彼女の過去の失態がすべて暴露された状態で、投票日当日を迎えました。


アサンジ暗殺計画


ヒラリー候補者が国務長官を務めていた2010年、ドローンを用いた「アサンジ暗殺計画」が検討されていたことが分かっています。ドローンとは無人操縦による航空機です。

日本でドローンというと玩具のような小さな飛行機をイメージしますが、アメリカが戦争で用いるドローンは大型の飛行機です。もちろんコンピューターで操作されておりますが、操作席から見るとゲームのような画面です。これはイラク戦争のときから使われていて、今現在(2016年11月現在)もアフガニスタンやシリアで使われています。

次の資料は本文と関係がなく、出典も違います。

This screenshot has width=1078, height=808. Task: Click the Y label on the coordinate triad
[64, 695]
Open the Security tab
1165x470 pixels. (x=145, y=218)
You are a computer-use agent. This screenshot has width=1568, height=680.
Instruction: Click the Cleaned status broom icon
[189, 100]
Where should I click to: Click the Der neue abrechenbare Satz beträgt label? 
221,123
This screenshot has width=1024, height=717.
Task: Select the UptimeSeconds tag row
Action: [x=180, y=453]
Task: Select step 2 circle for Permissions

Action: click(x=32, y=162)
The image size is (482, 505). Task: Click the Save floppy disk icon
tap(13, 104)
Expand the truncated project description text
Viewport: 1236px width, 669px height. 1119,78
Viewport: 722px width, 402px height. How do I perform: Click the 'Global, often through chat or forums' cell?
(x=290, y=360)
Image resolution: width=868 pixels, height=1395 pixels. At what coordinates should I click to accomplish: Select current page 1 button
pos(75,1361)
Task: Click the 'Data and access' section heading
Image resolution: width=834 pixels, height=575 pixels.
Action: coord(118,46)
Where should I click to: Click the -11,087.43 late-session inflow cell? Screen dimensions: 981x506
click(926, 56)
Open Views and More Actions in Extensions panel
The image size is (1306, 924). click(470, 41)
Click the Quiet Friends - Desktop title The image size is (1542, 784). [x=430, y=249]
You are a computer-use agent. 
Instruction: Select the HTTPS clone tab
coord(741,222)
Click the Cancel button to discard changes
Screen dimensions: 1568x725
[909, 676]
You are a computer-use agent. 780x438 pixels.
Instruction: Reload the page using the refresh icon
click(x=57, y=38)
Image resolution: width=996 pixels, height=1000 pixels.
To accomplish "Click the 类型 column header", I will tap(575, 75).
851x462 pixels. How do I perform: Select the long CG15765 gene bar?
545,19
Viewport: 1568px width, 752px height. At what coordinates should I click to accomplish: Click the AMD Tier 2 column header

アサンジを具体的にどう殺害するか。現在彼は、ロンドンにあるエクアドル大使館に身を寄せていますが、そこを狙えば一瞬だったはずです。ただ、どのようにこれを実行するか、あれこれ様々な可能性を考えていた。その検討過程がウィキリークスにすっぱ抜かれたわけです。


アメリカ・ファースト


世の中に清廉潔白な人はおりません。人間であれば、誰しも叩けばホコリが出るものです。トランプ候補とヒラリー候補ですが、この二人は叩くほどにホコリまみれとなった選挙戦でした。

ヒラリー候補者の政策上の失態は、オバマ前大統領の失策を継続しようとしたことでしょう。誰の目から見てもわかるはずなのに、8年間におよぶオバマ政権の失態を失敗と言わずに、それを単に上書きして見せただけでした。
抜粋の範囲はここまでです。